__Work request__.
Restrict the output to the lines below starting at the one that contains "Identify the click" and ending at the one that contains "Sign Up (1348, 31)", and restate them word for word, both ends included.

__Exercise inputs__.
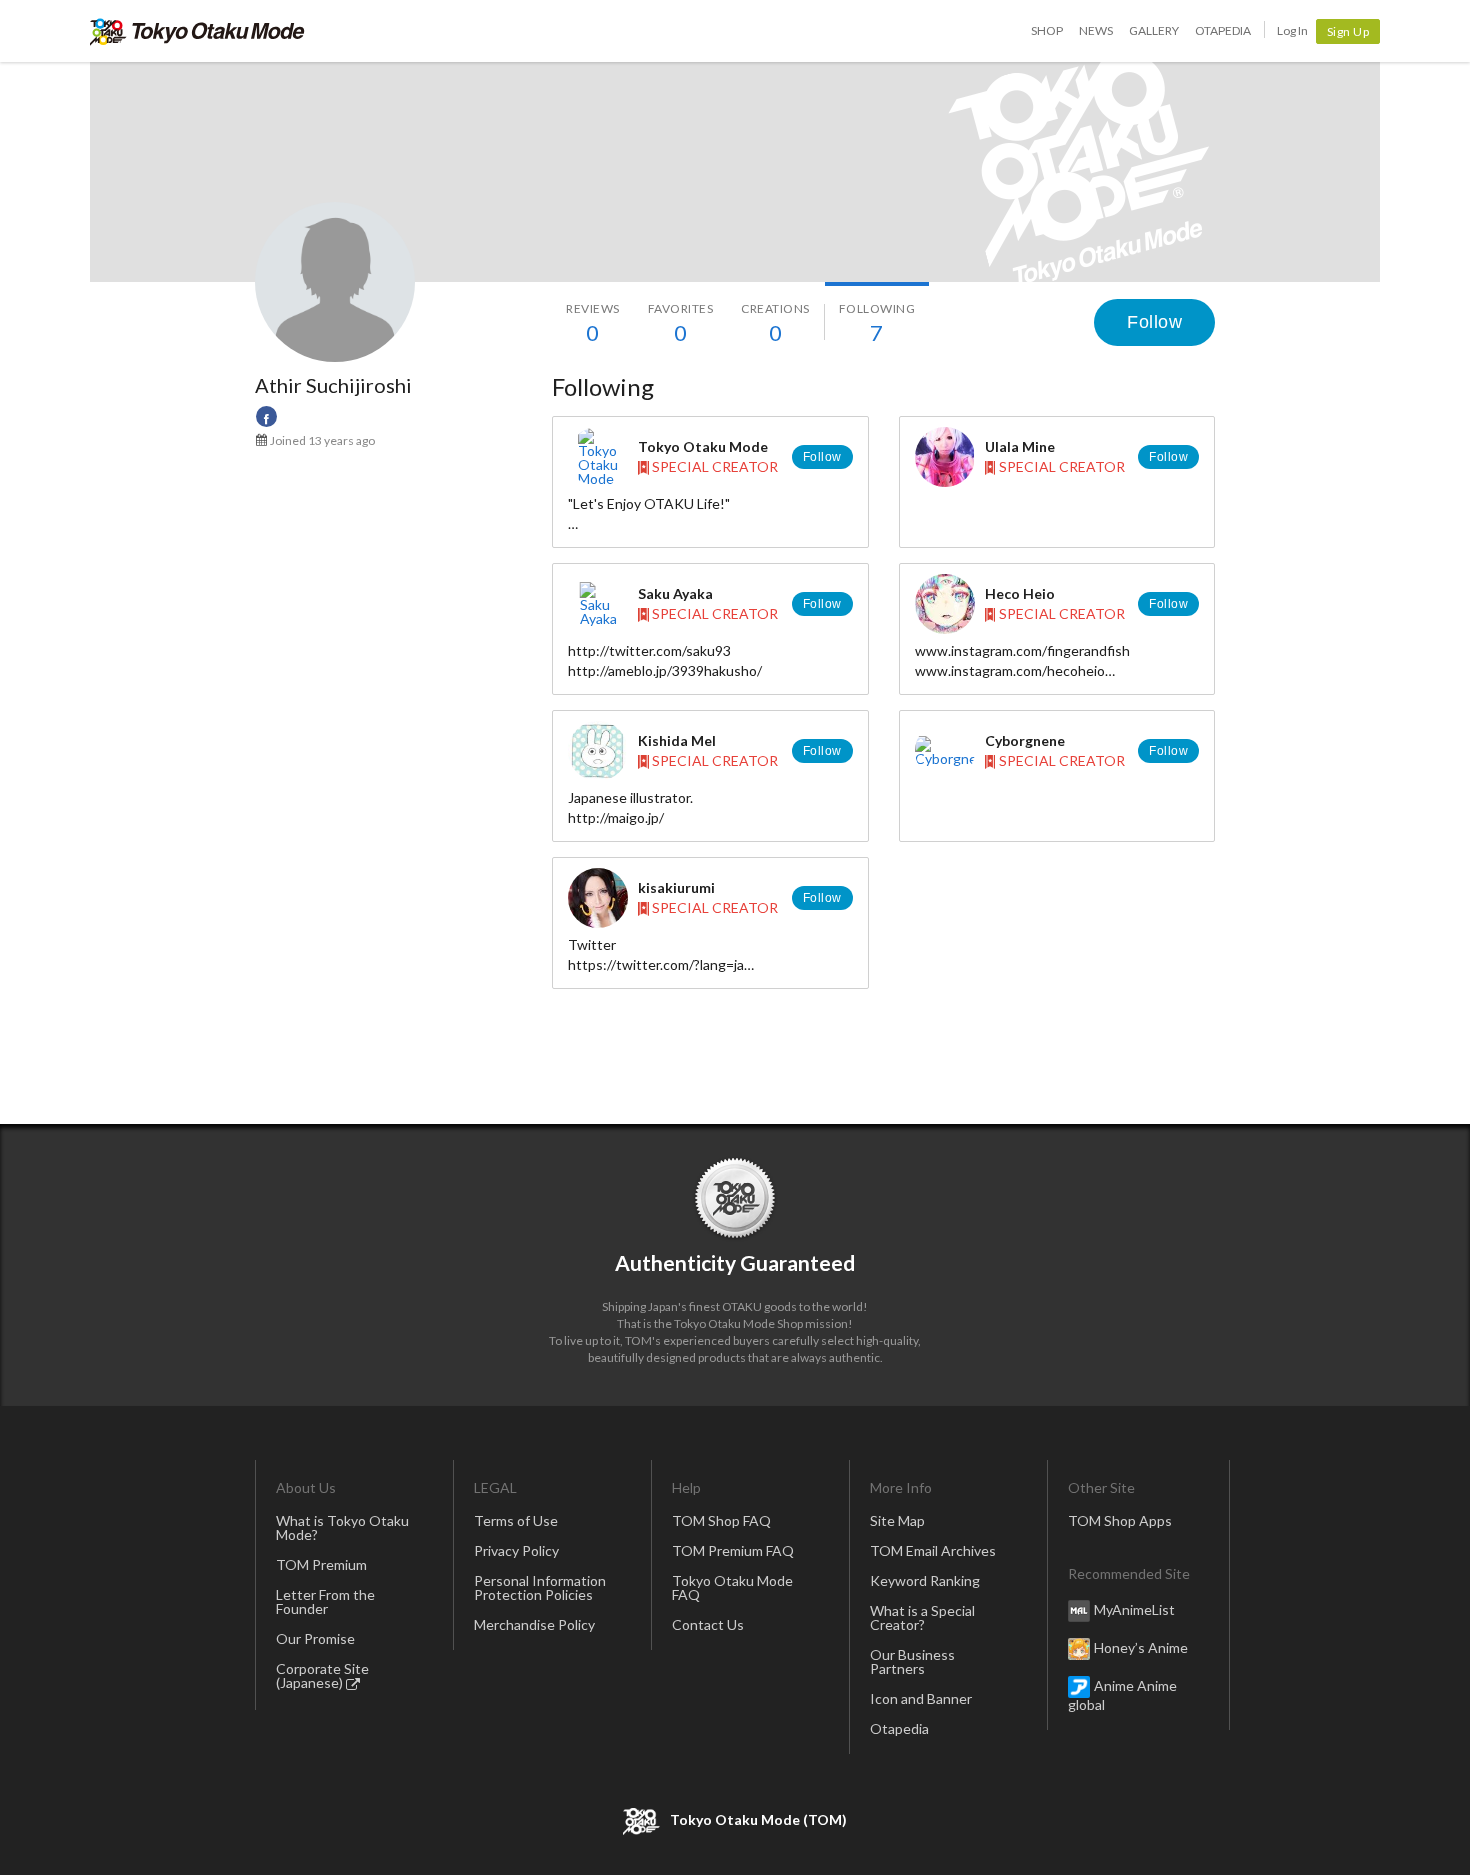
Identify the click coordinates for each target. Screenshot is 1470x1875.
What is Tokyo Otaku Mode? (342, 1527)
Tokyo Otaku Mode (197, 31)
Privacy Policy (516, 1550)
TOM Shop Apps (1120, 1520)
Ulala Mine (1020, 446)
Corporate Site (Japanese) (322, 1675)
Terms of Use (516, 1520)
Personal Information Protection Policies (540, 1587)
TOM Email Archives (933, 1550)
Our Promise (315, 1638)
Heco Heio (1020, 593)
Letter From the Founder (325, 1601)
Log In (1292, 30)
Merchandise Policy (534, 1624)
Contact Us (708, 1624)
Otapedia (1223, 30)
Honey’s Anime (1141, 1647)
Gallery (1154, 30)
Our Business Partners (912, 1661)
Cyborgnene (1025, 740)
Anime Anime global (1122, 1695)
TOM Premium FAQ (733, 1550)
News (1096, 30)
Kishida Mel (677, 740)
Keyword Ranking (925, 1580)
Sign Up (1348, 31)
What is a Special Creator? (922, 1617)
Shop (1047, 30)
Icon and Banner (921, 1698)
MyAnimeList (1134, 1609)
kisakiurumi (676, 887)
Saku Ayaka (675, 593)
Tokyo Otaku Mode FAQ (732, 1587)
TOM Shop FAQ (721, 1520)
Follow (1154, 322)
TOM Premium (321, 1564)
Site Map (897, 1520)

* * *

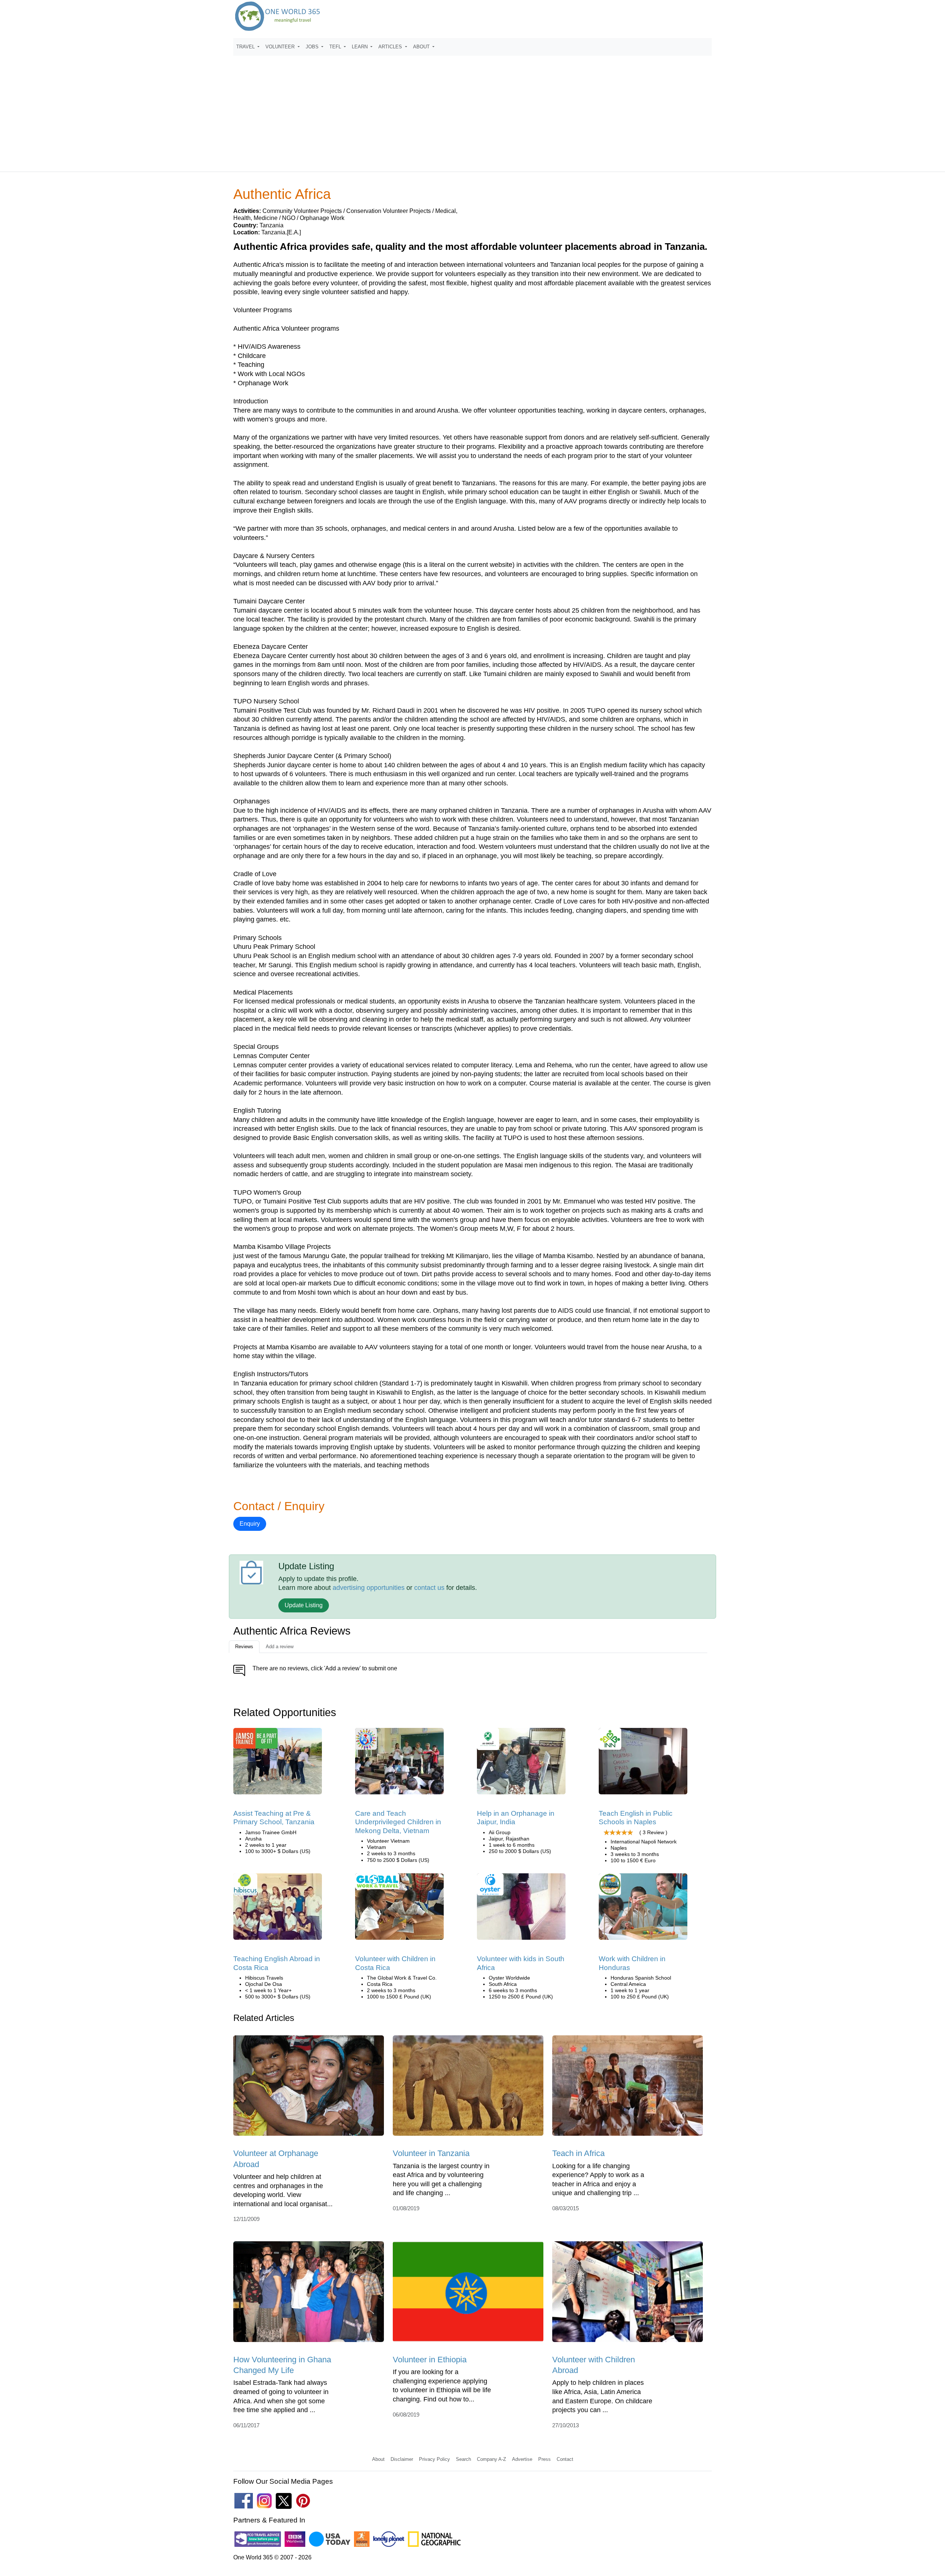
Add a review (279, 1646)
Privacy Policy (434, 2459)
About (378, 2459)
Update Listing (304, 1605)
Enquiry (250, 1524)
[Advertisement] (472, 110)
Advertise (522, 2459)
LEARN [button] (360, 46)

__Problem solution__.
Identify the click coordinates for each target. Screenshot is 1470x1875.
What is Tokyo Otaku Mode? (342, 1527)
Tokyo Otaku Mode (197, 31)
Privacy Policy (516, 1550)
TOM Shop Apps (1120, 1520)
Ulala Mine (1020, 446)
Corporate Site (Japanese) (322, 1675)
Terms of Use (516, 1520)
Personal Information Protection Policies (540, 1587)
TOM Email Archives (933, 1550)
Our Promise (315, 1638)
Heco Heio (1020, 593)
Letter From the Founder (325, 1601)
Log In (1292, 30)
Merchandise Policy (534, 1624)
Contact Us (708, 1624)
Otapedia (1223, 30)
Honey’s Anime (1141, 1647)
Gallery (1154, 30)
Our Business Partners (912, 1661)
Cyborgnene (1025, 740)
Anime Anime global (1122, 1695)
TOM Premium FAQ (733, 1550)
News (1096, 30)
Kishida Mel (677, 740)
Keyword Ranking (925, 1580)
Sign Up (1348, 31)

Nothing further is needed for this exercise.